The reason is that the hearings of the old House Un-American Activities Committee (HUAC) and the Red-hunting committee headed by the infamous Sen. Joseph R. McCarthy of Wisconsin were perceived by many as witch hunts. Many witnesses invoked the Fifth Amendment not only to protect themselves from possible criminal prosecution, but also to avoid having to finger friends and colleagues.

While the bulk of citizen observers may have accepted that "taking the Fifth" was, as McCarthy insisted, an admission of guilt, many others at the time saw a decency in its use by witnesses who believed their friends and colleagues were innocent of any wrongdoing.

Also, the notion of being interrogated about one's political beliefs, let alone sent to jail for declining to answer, was abhorrent to many, and won some public support for those who refused.

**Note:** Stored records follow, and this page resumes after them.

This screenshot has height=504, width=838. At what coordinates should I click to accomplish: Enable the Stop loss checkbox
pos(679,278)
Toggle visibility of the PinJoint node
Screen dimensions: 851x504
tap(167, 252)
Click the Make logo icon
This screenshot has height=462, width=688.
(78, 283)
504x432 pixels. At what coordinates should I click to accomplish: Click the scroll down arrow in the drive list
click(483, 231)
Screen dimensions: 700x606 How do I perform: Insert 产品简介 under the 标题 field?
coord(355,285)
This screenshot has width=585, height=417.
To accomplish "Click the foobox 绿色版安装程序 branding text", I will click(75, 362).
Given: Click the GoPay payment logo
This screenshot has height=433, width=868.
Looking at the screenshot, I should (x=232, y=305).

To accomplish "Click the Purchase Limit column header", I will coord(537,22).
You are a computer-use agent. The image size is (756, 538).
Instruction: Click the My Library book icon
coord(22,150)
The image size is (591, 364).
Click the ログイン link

McCarthy and other communist-chasers came to label anyone who used his constitutional protection against self-incrimination as a "Fifth Amendment communist." We haven't reached the stage yet where the alleged Enron culprits are being called "Fifth Amendment capitalists," but it's probably fair to suggest that those who have used and will be using the legal protection will likewise be assumed to be guilty in doing so. Mr. Lay, in invoking the Fifth, alluded regretfully to this reality.

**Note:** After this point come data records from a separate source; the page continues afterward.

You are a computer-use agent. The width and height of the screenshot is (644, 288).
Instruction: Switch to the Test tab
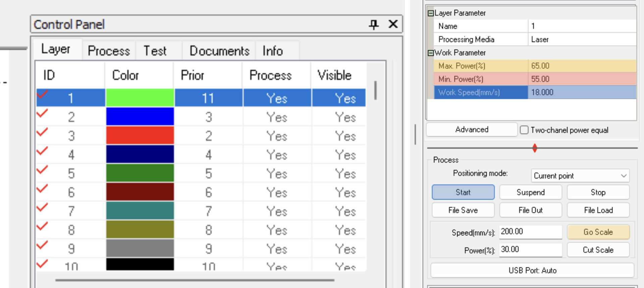coord(155,51)
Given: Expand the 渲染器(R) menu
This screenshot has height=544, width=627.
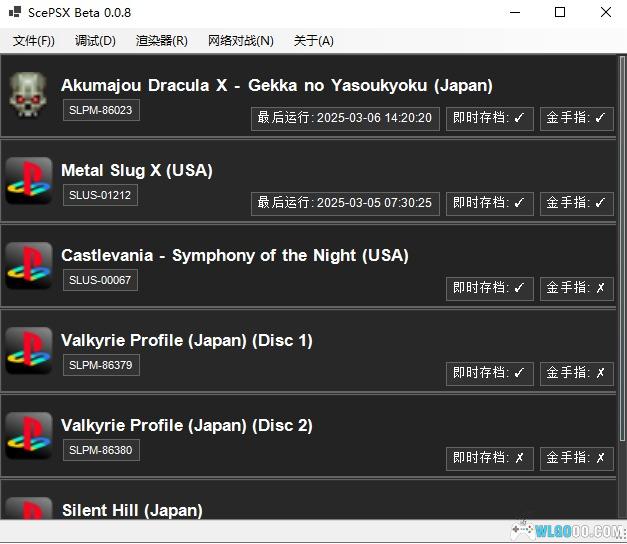Looking at the screenshot, I should coord(161,41).
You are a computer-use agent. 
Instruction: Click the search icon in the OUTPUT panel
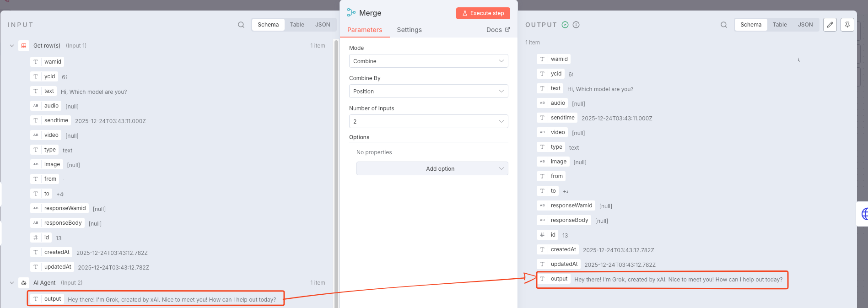click(724, 25)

From a legal point of view, Mr. Lay can't be touched for invoking the Fifth, and a Georgetown law professor I've talked to says that considering what has already come out about the Enron case, if he were Mr. Lay's lawyer he would advise him to do just that. But, he adds, "if I was his clergyman I guess I'd advise him to do the moral thing and testify."

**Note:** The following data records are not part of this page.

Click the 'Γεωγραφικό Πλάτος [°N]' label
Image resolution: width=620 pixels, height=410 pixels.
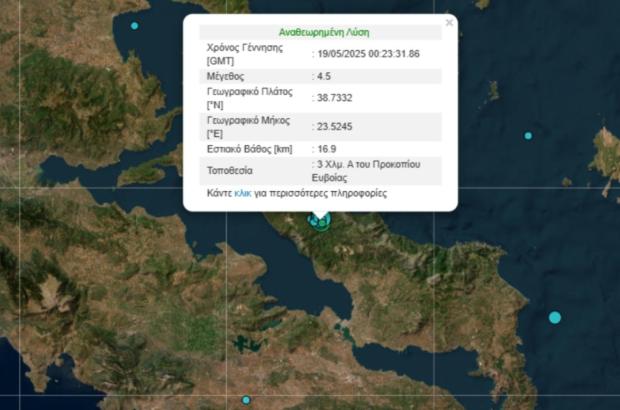pos(248,98)
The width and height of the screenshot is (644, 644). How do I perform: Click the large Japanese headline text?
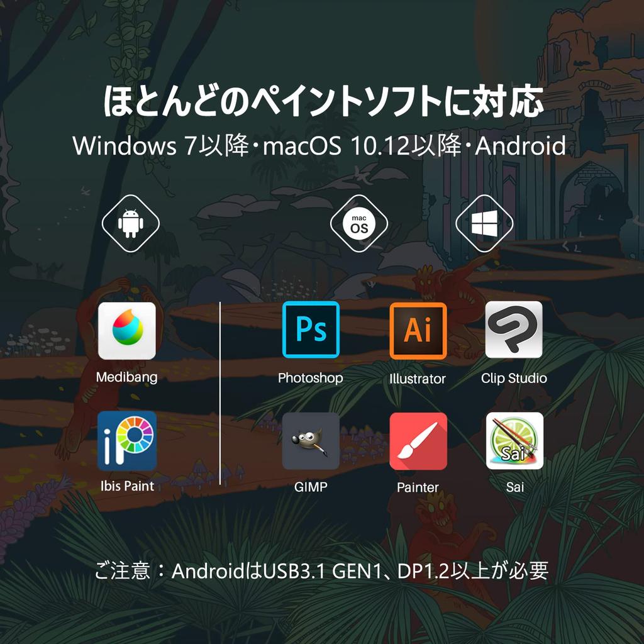pos(323,102)
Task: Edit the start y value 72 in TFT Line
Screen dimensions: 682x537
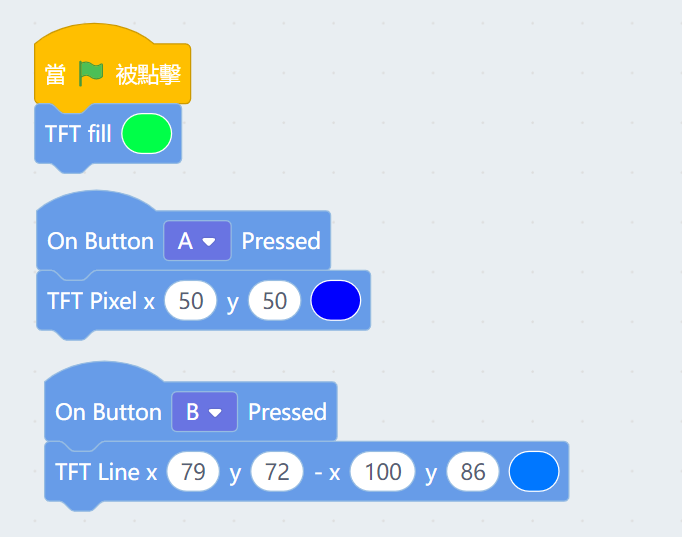Action: pos(277,472)
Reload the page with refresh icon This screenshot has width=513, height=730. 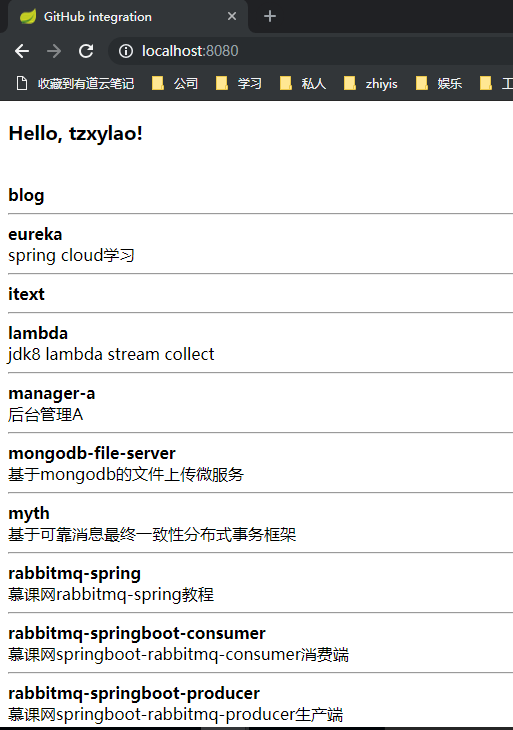point(86,51)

In this light, the decision of former Enron chief executive Jeffrey Skilling to give testimony rather than claiming the Fifth may have seemed more honorable, but it was legally risky. Already, one congressional committee chairman has indicated that Mr. Skilling is flirting with a perjury rap.

The origins of the Fifth Amendment go back to England and hatred of the old Star Chamber proceedings, in which confessions were wrung from subjects accused of unacceptable religious practices and other "crimes." The Founding Fathers wanted to make sure there was none of that here.

In the late 1940s and 1950s, however, the Red-hunting congressional committees themselves were highly controversial and often suspect of sinister and unfair methods. Today, there isn't any quarrel about Congress investigating what happened at Enron, at least not yet.

That could change, though, if what is now talked about as a corporate scandal becomes a political one, with Democrats using the hearings to lay it at the White House doorstep. Congressional hearings, now as then, often have a way of turning into partisan brawls.

Jules Witcover writes from The Sun's Washington bureau.